TITUS is an autonomous Unmanned Aerial Vehicle (UAV) focused on inspecting forests to determine areas of possible risk to wildfires. To accomplish this task of classifying the hazardous areas, we focused on developing a UAV that can navigate through a dense forest environment autonomously, classify areas of risk to wildfires, and be cost effective at the same time. The main feature of TITUS that differentiates itself from any other autonomous UAVs is that it only has one camera as its perception sensor for Simultaneous Localization and Mapping (SLAM). This can only be possible with the on board GPU that the Jetson platform provides along with the NVIDIA CUDA API. The next section will explain how we are able to develop real time depth maps with a single monocular camera.
We have developed a novel approach to achieving Simultaneous Localization and Mapping (SLAM) from a single moving camera. This approach uses two inputs to an extended Kalman Filter to generate a probabilistic depth measurement on a per-pixel basis. The first input is an implementation of REMODE SLAM developed by Professor Scaramuzza, Christian Forster, and Matia Pizzoli. This approach combines Bayesian Estimation and convex optimization for image processing. Uncertainty is computed to reject erroneous estimations and provide live feedback to the depth map reconstruction. Camera pose estimates are computed in the following sequence of steps, every time step k, the pose of the camera T(k,r) in the depth map reference frame is calculated by utilizing visual based odometry. We build upon this method by extracting the inertial measurement unit navigation messages from our flight controller and publishing those messages as a ROS node. Since visual odometery is the main contributor to the probability of the depth measurement, utilizing ground truth estimates from the Pixhawk (this is the brand of our flight controller) allows our model to tend more towards a deterministic measurement. As the camera pose is updated, the transform of the plane is mapped to depth viewer and checked for error threshold. The other input is the output of a linear regression calculation that is done to predict the depth of a pixel in an image. The regression is trained on a data set of rgb-d data which takes into account the light threshold in the image, the true depth to each pixe,l and the rgb channel values of each pixel. Since our deployment environment is in a forest, we make the assumption that we can ignore drastic changes in light for most conditions. As a result we only weigh the estimation of the regression ⅕ of the REMODE estimation. We have seen great results for areas of low light with this method.

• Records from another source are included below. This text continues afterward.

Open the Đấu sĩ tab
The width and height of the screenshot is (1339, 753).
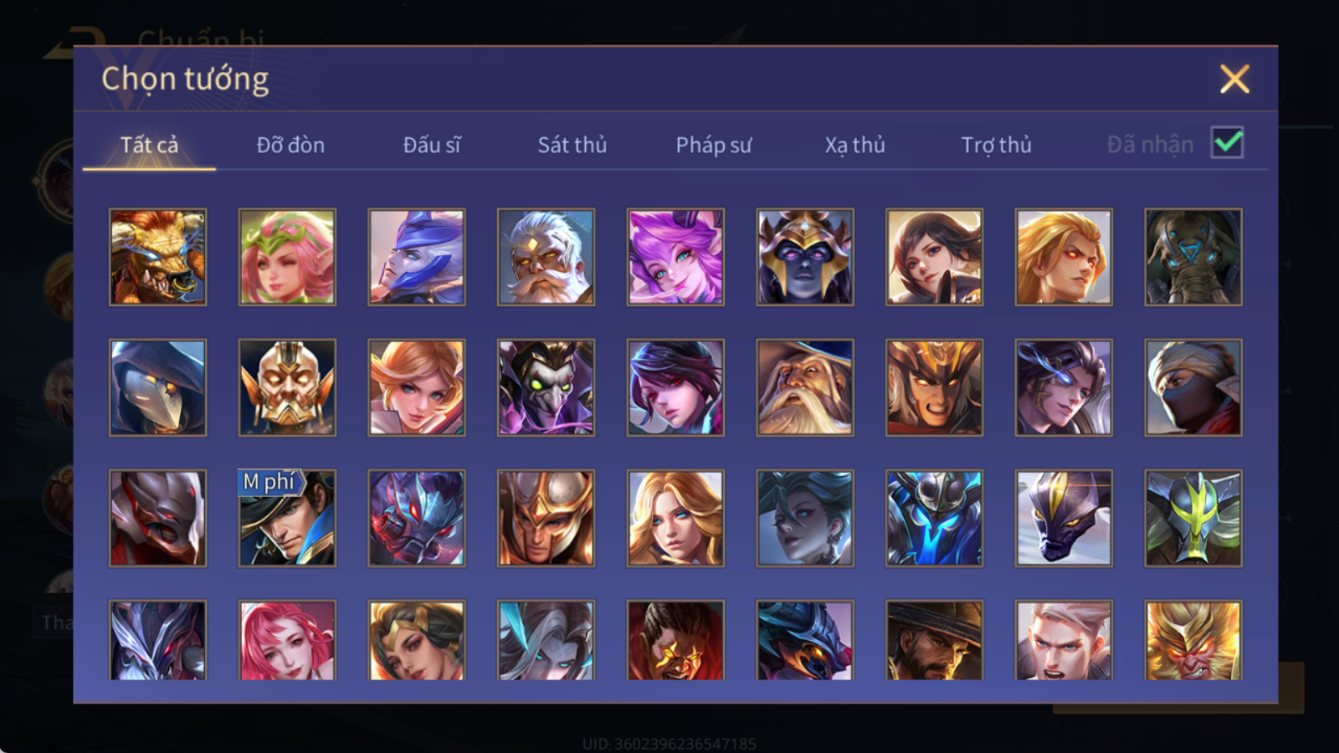coord(431,145)
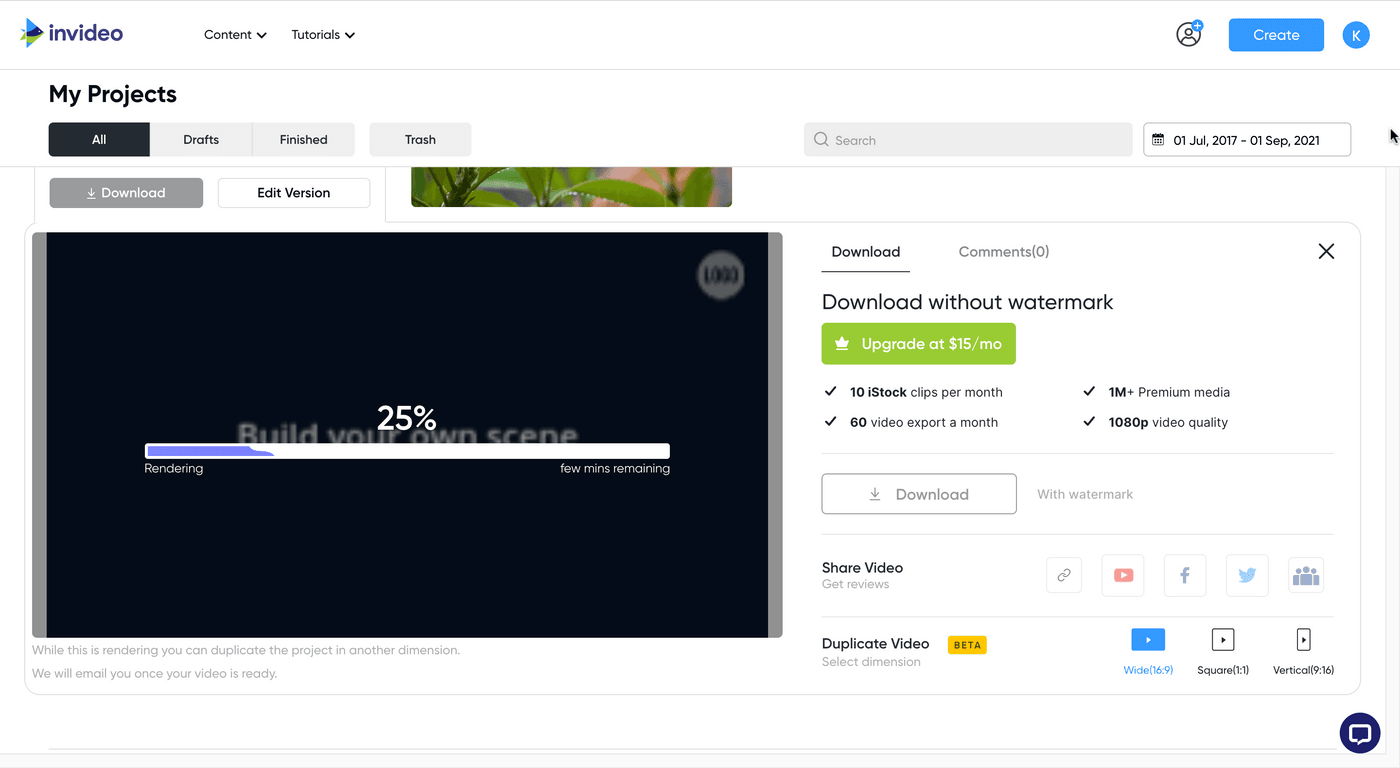Show only Finished projects

click(x=303, y=139)
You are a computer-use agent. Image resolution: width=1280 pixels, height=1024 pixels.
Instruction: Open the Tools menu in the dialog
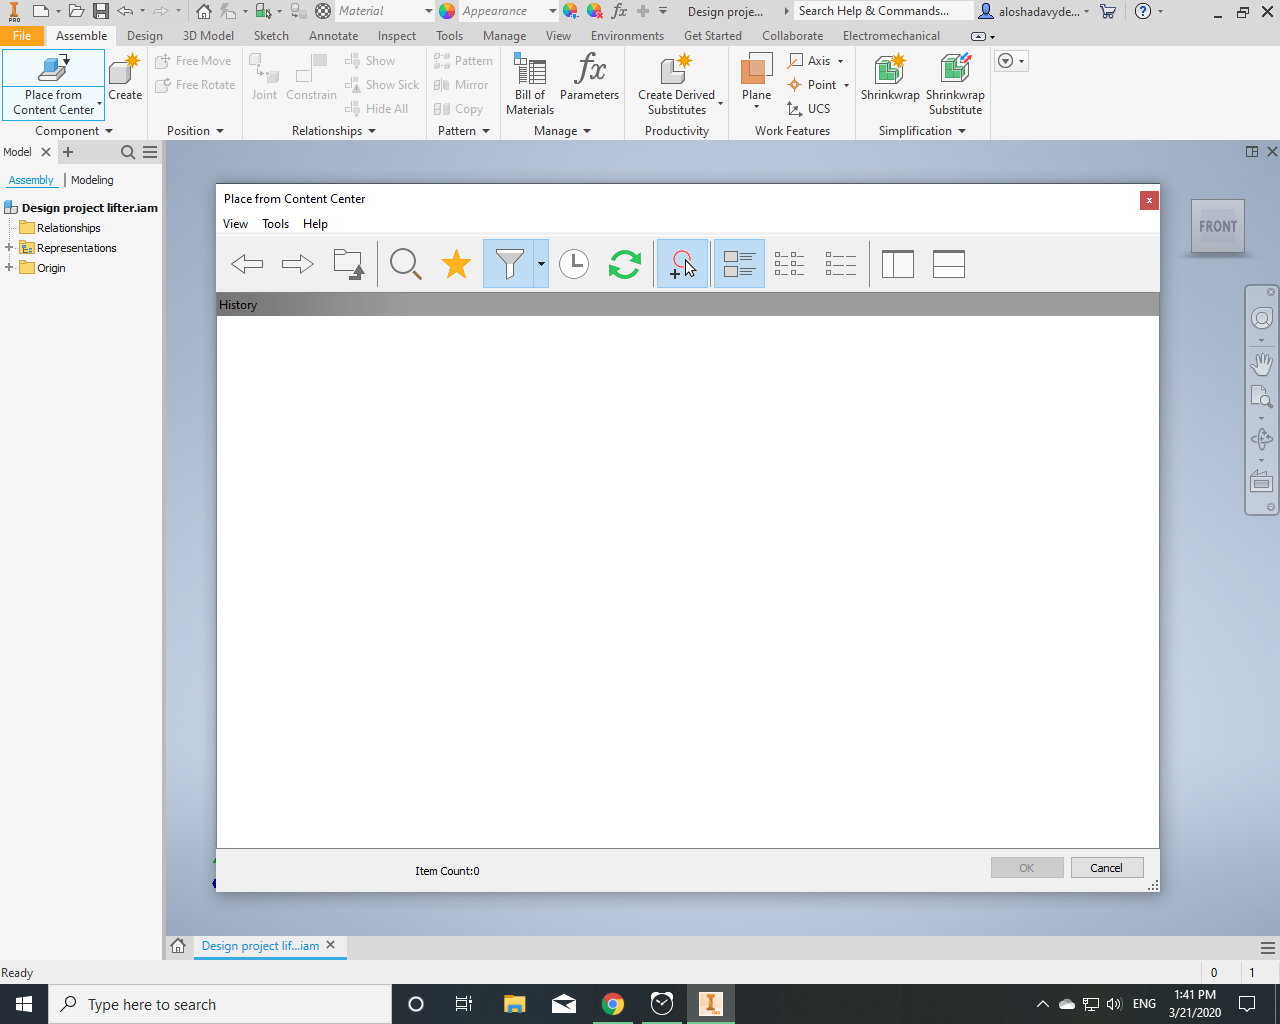coord(275,223)
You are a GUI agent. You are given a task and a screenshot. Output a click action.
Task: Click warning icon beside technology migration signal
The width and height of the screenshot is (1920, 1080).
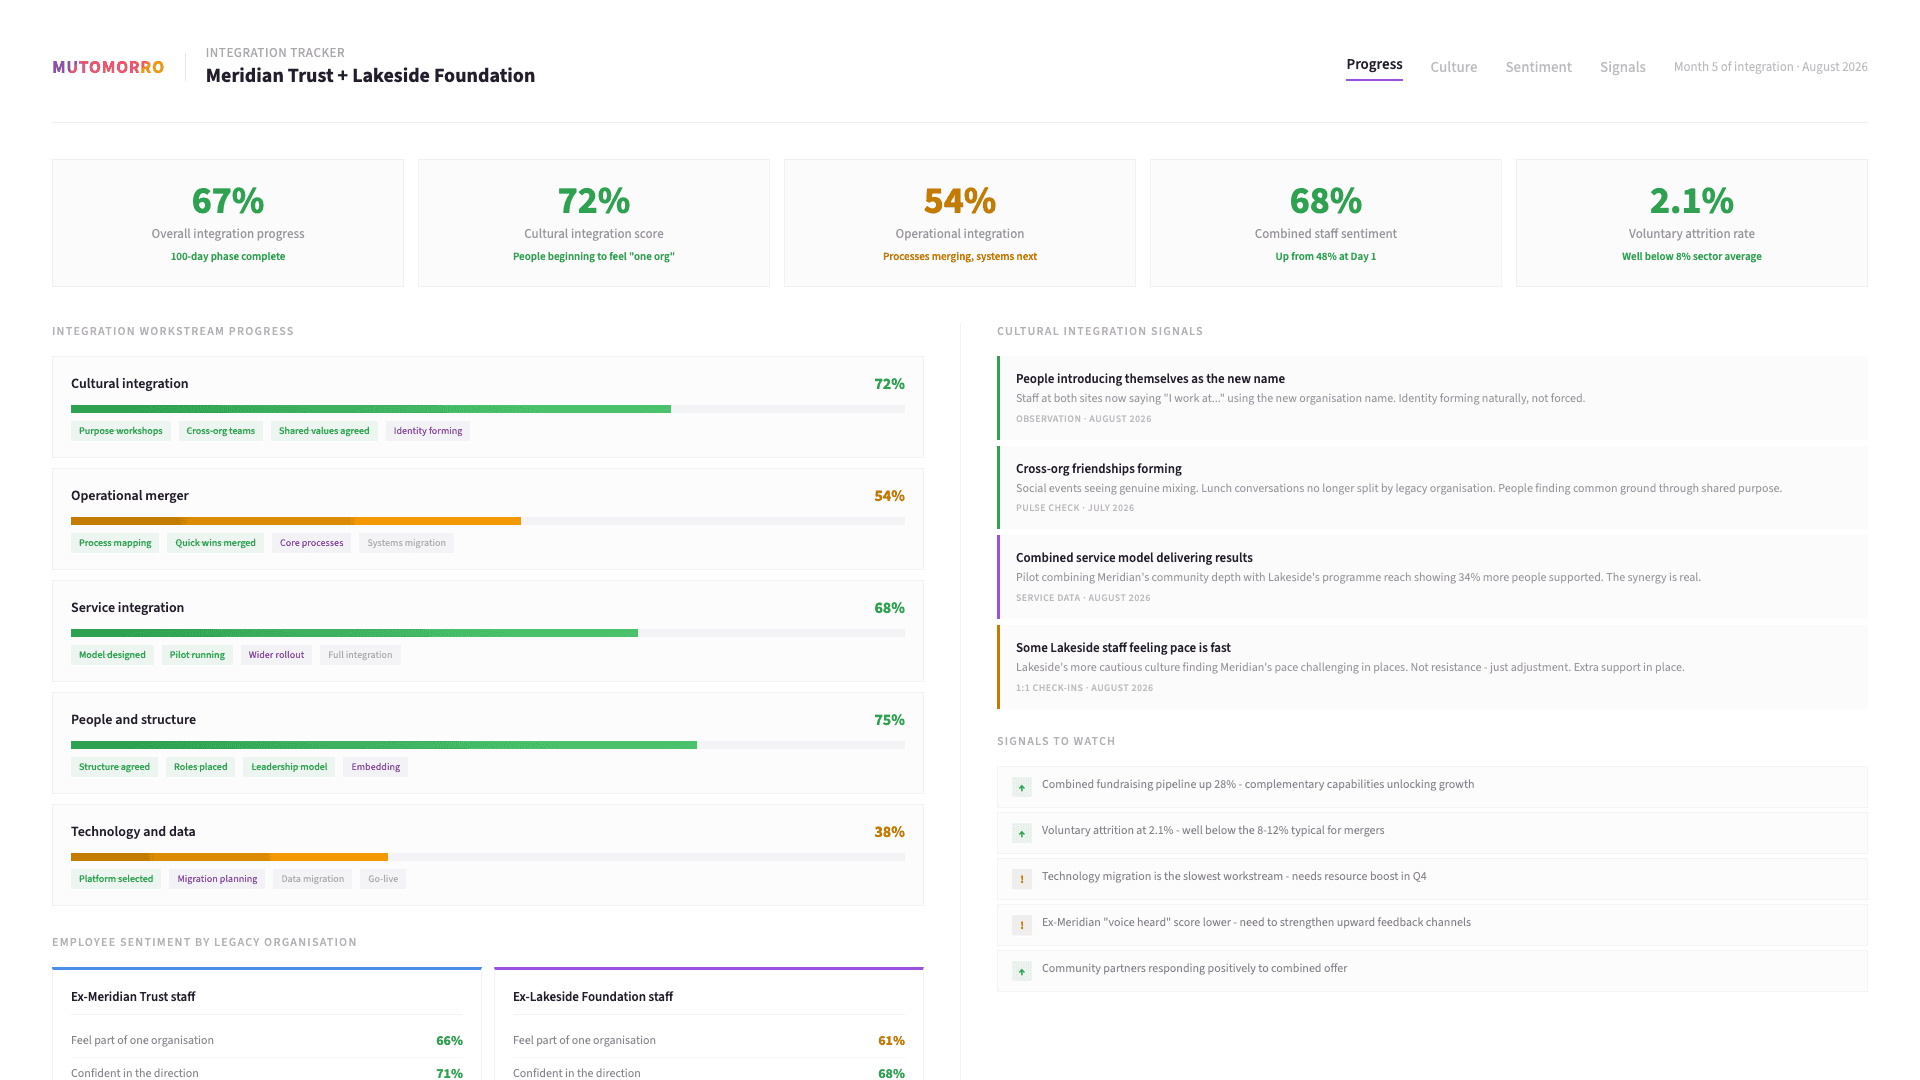1021,879
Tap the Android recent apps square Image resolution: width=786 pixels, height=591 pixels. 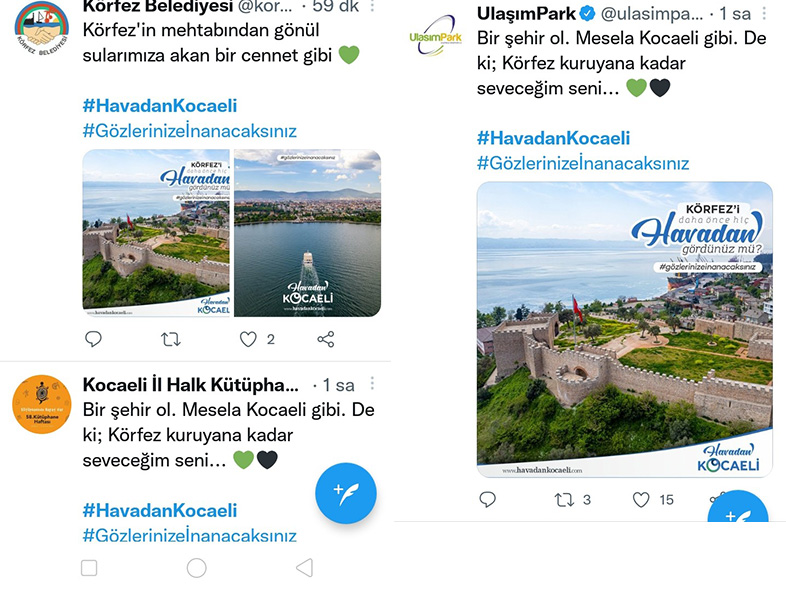pyautogui.click(x=89, y=568)
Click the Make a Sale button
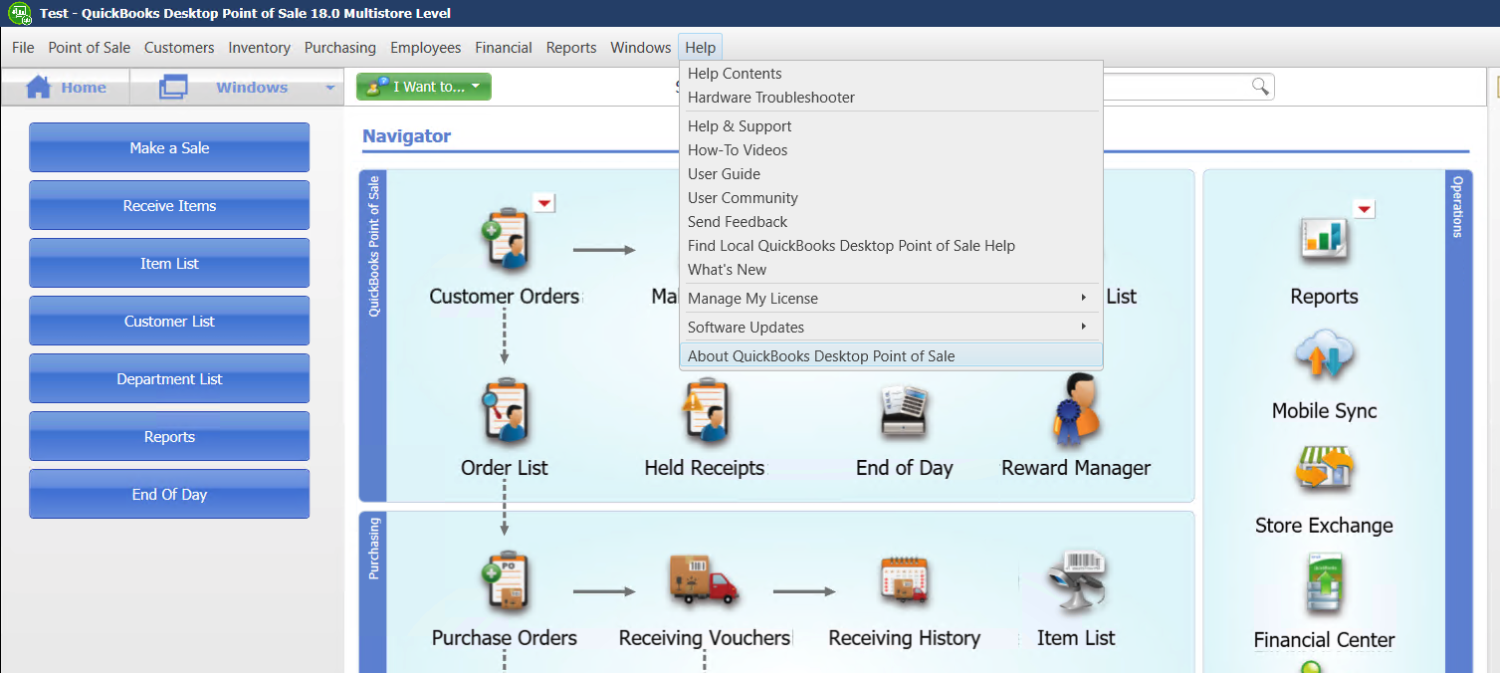Image resolution: width=1500 pixels, height=673 pixels. pyautogui.click(x=168, y=147)
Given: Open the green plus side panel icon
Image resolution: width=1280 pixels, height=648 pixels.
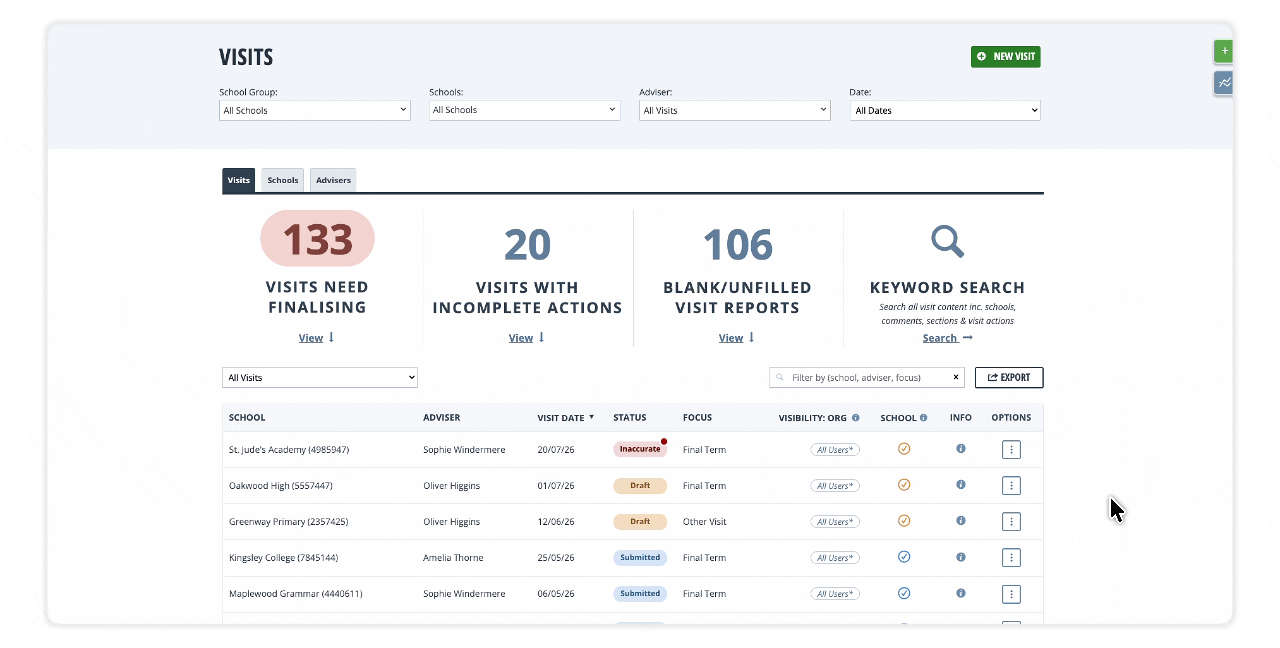Looking at the screenshot, I should tap(1224, 51).
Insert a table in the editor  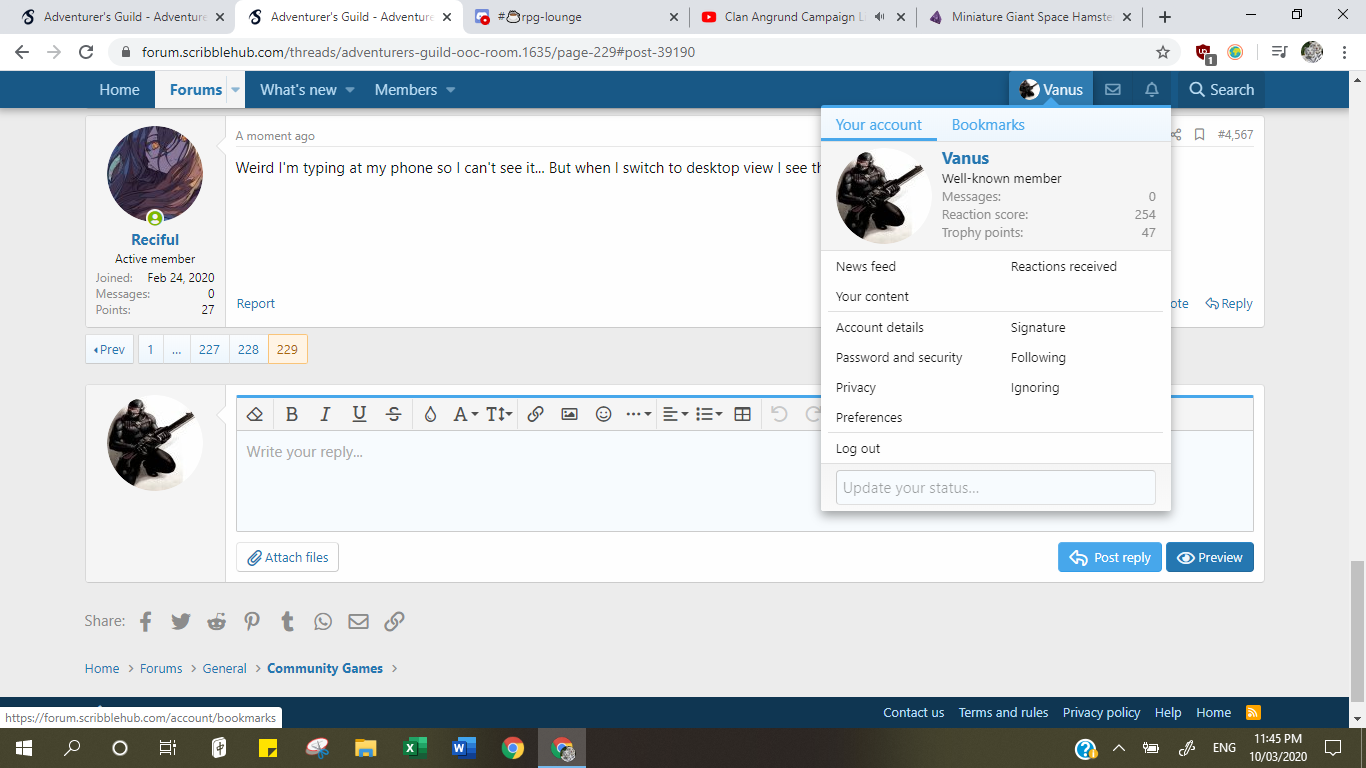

3D Classification of underbrush:
In order to classify underbrush from our generated 3D scans, we utilize Point Net. A deep learning framework developed by Stanford University for deep learning on geometric data structures. This includes the segmentation and classification of objects in point cloud data. On the backed for part segmentation of the generated map, a volumetric convolutional neural network is used to detect and segment the part. We collected a medium sized amount of 3D scans utilizing our MonoSlam algorithm to collect data of underbrush to train the network. We also optimized the architecture design to run on the Jetson for classification of underbrush in real time.